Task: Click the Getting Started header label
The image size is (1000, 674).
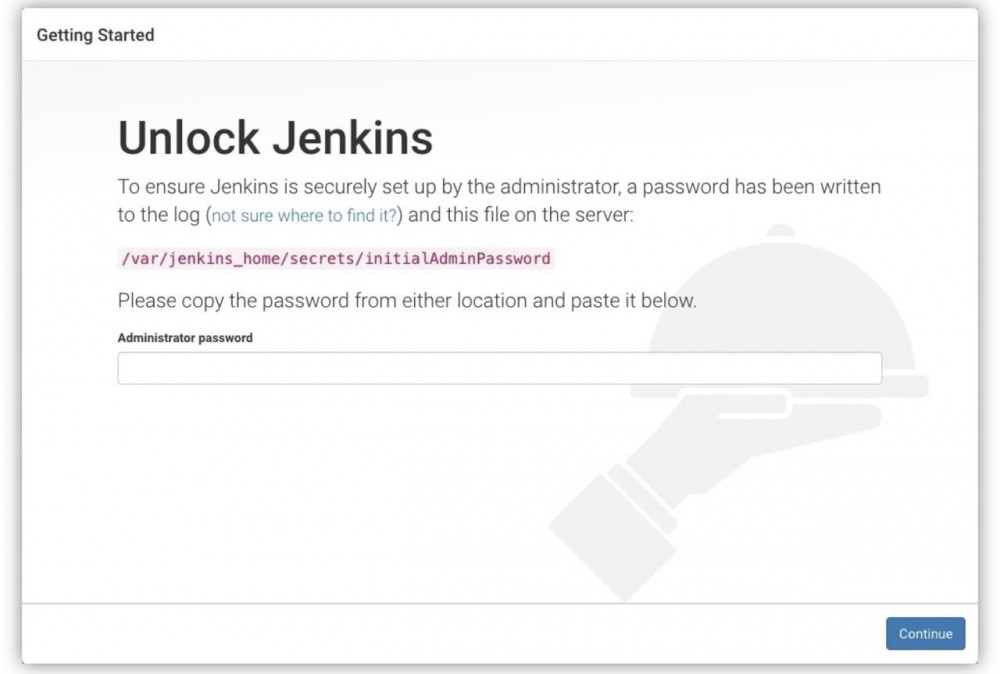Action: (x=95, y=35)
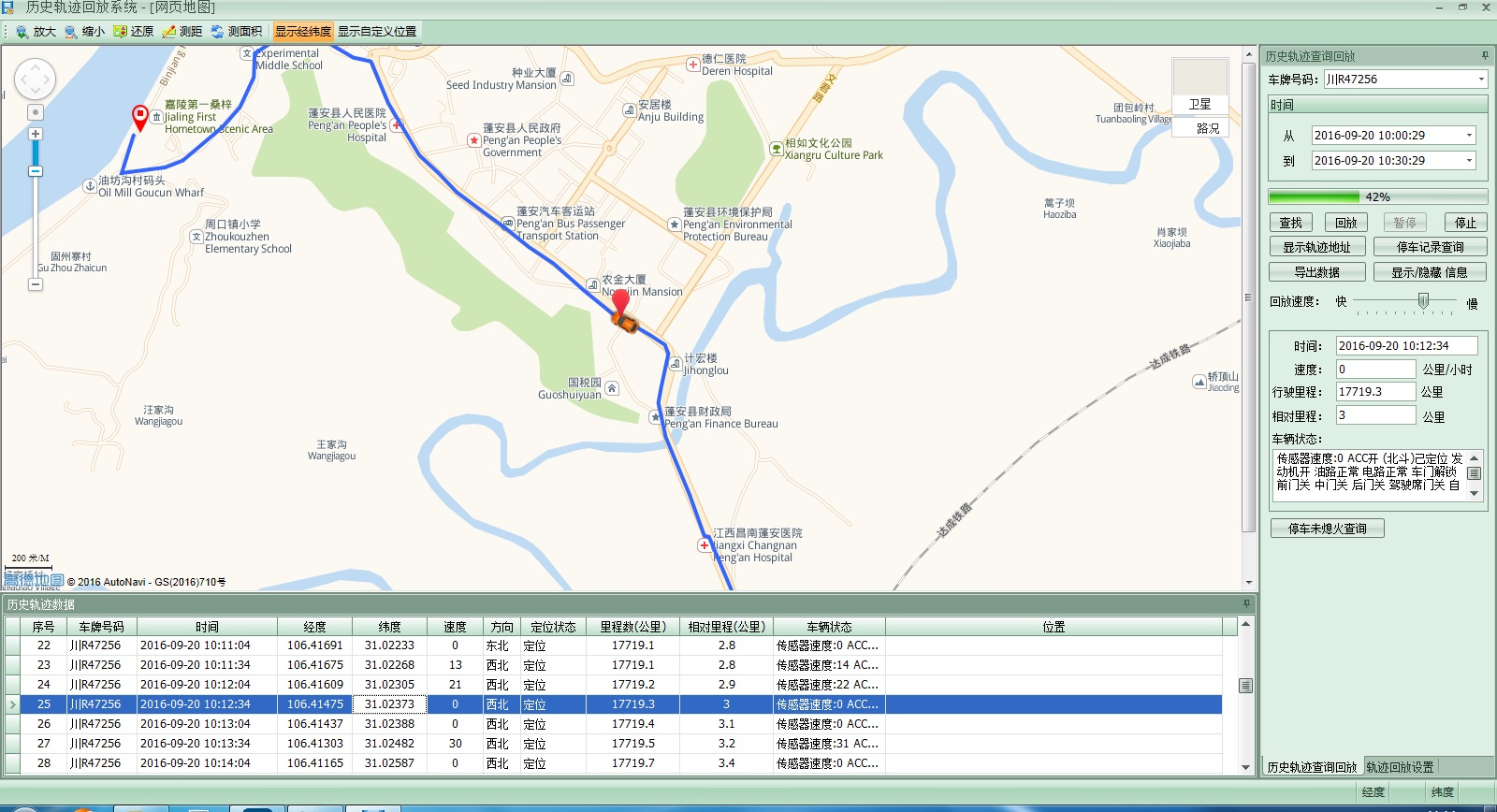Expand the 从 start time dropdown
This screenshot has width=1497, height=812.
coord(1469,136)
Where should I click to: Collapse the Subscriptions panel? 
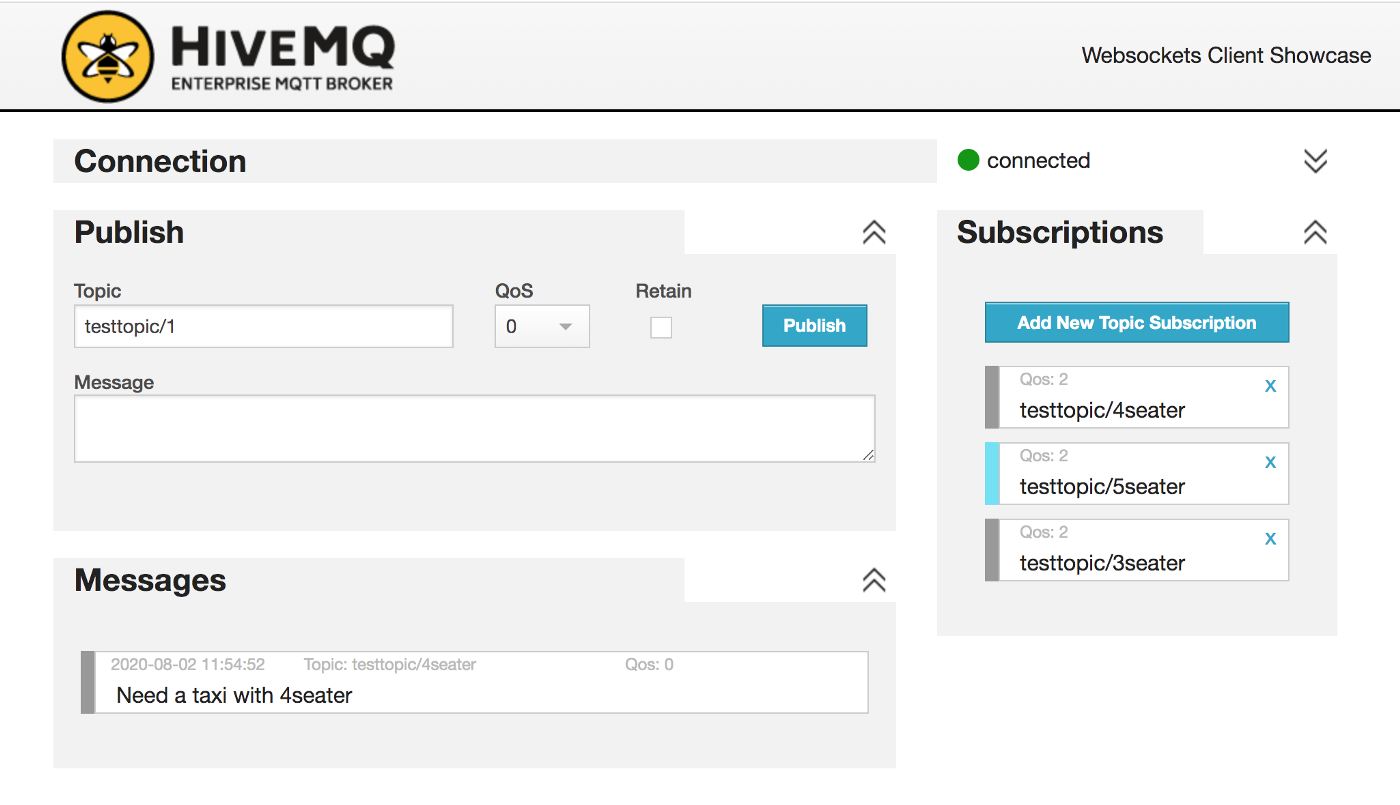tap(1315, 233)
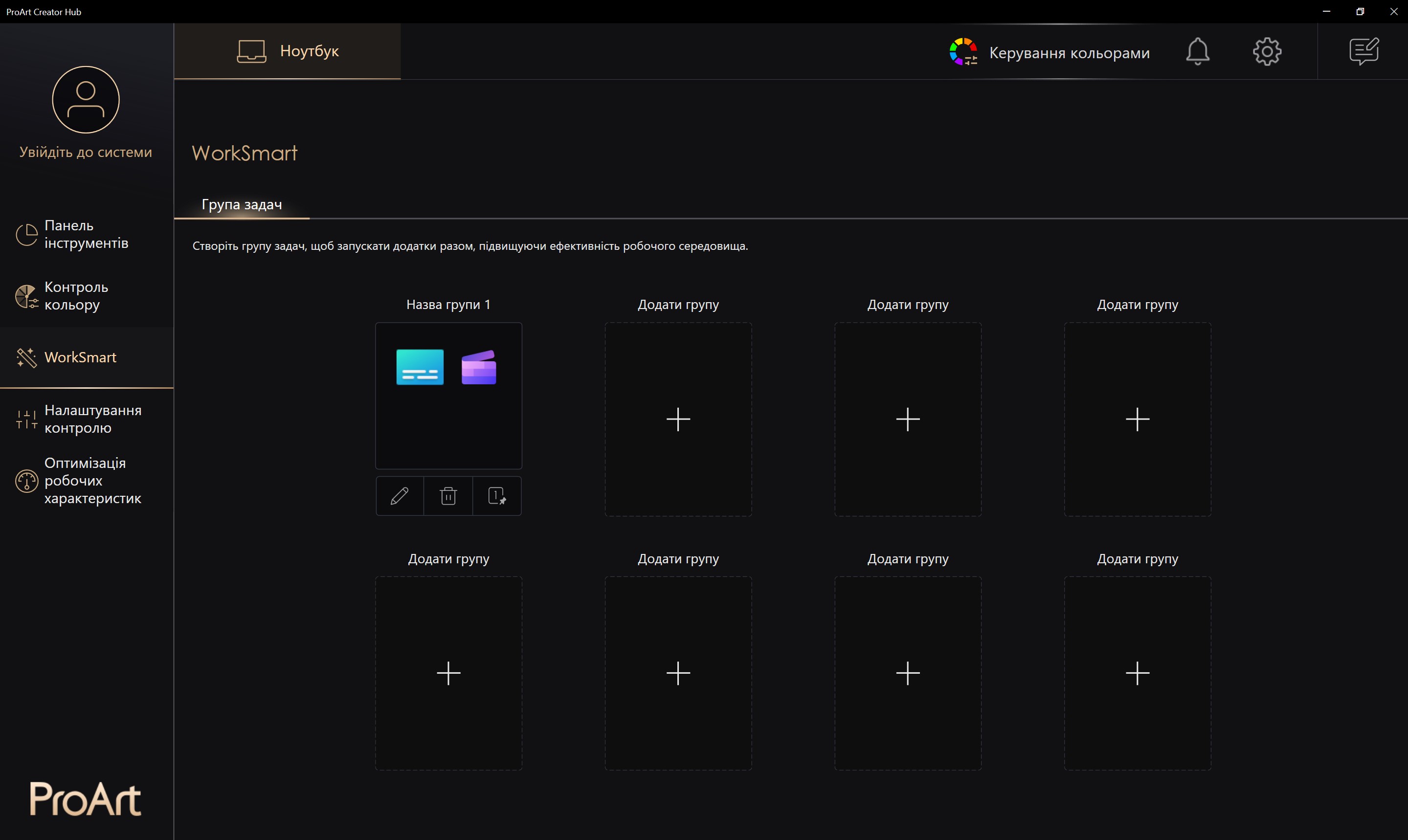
┄┄┄┄┄┄┄┄┄┄
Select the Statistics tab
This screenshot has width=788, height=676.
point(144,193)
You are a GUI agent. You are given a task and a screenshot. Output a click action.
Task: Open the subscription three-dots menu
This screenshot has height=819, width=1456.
┄┄┄┄┄┄┄┄┄┄
• What needs to be done:
Pick out each line of the data above that contains the string "screenshot". Case counts.

• Answer for this exercise:
This screenshot has width=1497, height=812.
This screenshot has width=788, height=676.
You are a GUI agent. You are given a task and a screenshot. Output a click action.
This screenshot has height=819, width=1456.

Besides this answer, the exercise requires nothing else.